EXTRACTED MATERIAL:
━━━━━━━━━━━━━━━━

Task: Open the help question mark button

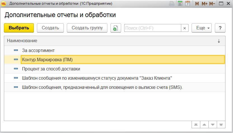Action: pos(220,28)
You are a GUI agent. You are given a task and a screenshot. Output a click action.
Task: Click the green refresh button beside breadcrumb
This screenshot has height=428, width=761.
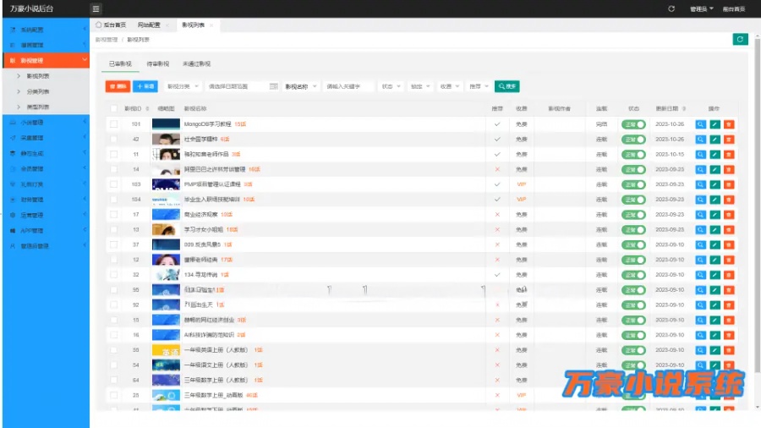[740, 39]
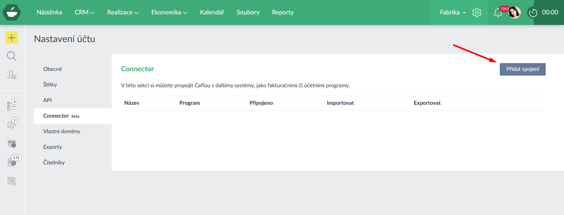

━━━━━━━━━━━━━━━━

ASSIGNMENT: What you write should match, word for word, the lines from the one containing "Task: Click the" to the end of the listing, with both ends kept and the pictures left out.

WRITTEN SOLUTION:
Task: Click the green refresh button beside breadcrumb
This screenshot has height=428, width=761.
[740, 39]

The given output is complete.